When Jerry and the others stepped back into the appliance shop and opened, once again, that second green door, Parker said, “If there is a phone we could ring up this Lee, tell 'im to come one more time.”

But Jerry, when he saw that he was standing in a room carved from old refrigerator parts, had no more patience for any of that. The question of whether Parker was really working for Lee or not could be answered by whether or not Jerry would be allowed to walk back up the other hallway, back out to Pamela's car, and have~ Louis drive him to the U.S. Embassy where he would stay. He had decided he would do that, but when he mentioned it, Pamela said, “That only works for political crimes,” and thus he had to stop and think again.

Pamela sat next to Jerry on an enamel bench, while Louis began opening the side doors, looking for Smart. “Hello, brodder,” he called. “Oh Smart, come out now, we need you here.”

There were three doors along the wall and Louis didn't find his brother until he'd opened the third. When Smart did come out, Elwood, his young steward, came with him.

“Bring morning chop,” Smart told the boy, “don' waste time,” and when Elwood left, Smart listened while Louis explained what was going on and why they were back in his living room in this uninvited way. When he had finished Smart looked at Jerry. “What do you want from me?” he asked. “Help leaving the country or help clearing your name while you stay?”

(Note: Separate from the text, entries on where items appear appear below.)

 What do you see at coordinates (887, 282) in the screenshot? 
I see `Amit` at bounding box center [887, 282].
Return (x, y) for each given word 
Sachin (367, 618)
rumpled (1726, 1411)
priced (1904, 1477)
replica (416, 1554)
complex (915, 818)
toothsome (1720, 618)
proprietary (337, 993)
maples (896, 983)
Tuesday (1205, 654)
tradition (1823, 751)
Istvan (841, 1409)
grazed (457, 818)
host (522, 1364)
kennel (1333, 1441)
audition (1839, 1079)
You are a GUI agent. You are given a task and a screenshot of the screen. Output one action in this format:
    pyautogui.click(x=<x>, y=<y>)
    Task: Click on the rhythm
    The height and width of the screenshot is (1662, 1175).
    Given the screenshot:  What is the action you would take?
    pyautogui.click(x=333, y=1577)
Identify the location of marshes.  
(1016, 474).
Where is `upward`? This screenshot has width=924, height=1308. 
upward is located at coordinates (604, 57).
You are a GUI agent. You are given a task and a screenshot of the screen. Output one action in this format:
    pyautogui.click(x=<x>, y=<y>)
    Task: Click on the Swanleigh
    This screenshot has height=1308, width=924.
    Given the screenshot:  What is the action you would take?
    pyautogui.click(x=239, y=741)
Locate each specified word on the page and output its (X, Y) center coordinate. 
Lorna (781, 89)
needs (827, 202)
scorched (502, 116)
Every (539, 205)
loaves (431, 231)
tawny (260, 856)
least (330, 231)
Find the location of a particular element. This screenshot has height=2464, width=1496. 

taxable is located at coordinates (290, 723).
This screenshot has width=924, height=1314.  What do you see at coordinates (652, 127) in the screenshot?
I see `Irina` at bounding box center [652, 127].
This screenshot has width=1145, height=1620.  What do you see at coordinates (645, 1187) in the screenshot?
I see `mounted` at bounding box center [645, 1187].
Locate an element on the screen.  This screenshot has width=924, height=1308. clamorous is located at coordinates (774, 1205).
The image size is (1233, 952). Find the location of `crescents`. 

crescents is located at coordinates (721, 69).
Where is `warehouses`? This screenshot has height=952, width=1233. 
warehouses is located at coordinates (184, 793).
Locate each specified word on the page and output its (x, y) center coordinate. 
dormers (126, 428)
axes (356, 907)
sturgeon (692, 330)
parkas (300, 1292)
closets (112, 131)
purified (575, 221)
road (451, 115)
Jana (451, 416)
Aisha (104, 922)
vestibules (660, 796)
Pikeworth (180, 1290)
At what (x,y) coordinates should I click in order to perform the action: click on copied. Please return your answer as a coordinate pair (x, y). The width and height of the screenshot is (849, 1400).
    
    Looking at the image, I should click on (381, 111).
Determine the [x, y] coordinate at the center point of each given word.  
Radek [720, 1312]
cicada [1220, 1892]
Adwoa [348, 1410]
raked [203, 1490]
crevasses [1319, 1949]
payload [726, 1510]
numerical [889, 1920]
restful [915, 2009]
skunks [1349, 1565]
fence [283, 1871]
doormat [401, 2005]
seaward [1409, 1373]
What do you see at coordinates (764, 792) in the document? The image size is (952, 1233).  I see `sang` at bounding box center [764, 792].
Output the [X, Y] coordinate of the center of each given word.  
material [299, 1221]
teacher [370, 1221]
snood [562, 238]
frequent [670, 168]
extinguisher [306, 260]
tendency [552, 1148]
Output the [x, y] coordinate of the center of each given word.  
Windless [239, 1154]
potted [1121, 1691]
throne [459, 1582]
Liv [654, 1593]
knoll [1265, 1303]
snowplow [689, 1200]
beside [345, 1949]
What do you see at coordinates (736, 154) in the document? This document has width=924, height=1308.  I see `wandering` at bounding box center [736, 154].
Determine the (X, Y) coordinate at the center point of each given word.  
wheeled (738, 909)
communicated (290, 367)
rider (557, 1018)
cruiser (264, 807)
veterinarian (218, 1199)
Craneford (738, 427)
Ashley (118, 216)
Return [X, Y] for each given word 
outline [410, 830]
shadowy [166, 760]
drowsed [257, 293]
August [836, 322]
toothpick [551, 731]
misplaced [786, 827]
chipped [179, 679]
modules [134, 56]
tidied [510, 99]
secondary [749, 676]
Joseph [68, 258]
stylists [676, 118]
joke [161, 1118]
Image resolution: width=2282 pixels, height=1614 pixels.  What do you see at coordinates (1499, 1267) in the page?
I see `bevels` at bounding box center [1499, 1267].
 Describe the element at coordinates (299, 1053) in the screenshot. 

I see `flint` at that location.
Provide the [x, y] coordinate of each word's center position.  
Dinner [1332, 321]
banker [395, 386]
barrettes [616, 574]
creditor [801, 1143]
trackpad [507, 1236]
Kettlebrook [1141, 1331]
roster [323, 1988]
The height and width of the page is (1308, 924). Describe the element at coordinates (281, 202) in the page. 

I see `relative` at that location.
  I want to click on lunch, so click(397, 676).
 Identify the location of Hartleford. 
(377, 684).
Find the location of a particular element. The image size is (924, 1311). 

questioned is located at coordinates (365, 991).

It was a pivotal question and one Jerry could have answered better if he knew where he stood with these folks, but in the end he decided to answer honestly. “Help leaving the country, I think,” he said, “or getting in touch with my contact man again. I will try to clear my name from Ghana or the U.S.A.”

Smart laughed and shook his head. “Name clearing can't often take place in absentia,” he said.

Smart was a thick-shouldered man, physically a lot like Sunday and Lawrence Biko. His dark-framed glasses were like Sunday's too, and his laugh was as explosive. But Jerry didn't want the unsolicited opinion and he said, “If you were in my place you would stay, I suppose.”

He hadn't wanted to sound confrontational, but he let it stand, and Smart, instead of replying in kind, spoke softly. “It is not your place to worry about Nigeria,” he said, “of course I understand that.”

Elwood came back with the food, white bread and sticks of suya meat, and while they were eating Smart spoke again. “I have been to America and I have been to England,” he said. “I was a student in England, but in America I traveled about, seeing the places where Africans live. Would you like to hear about it?”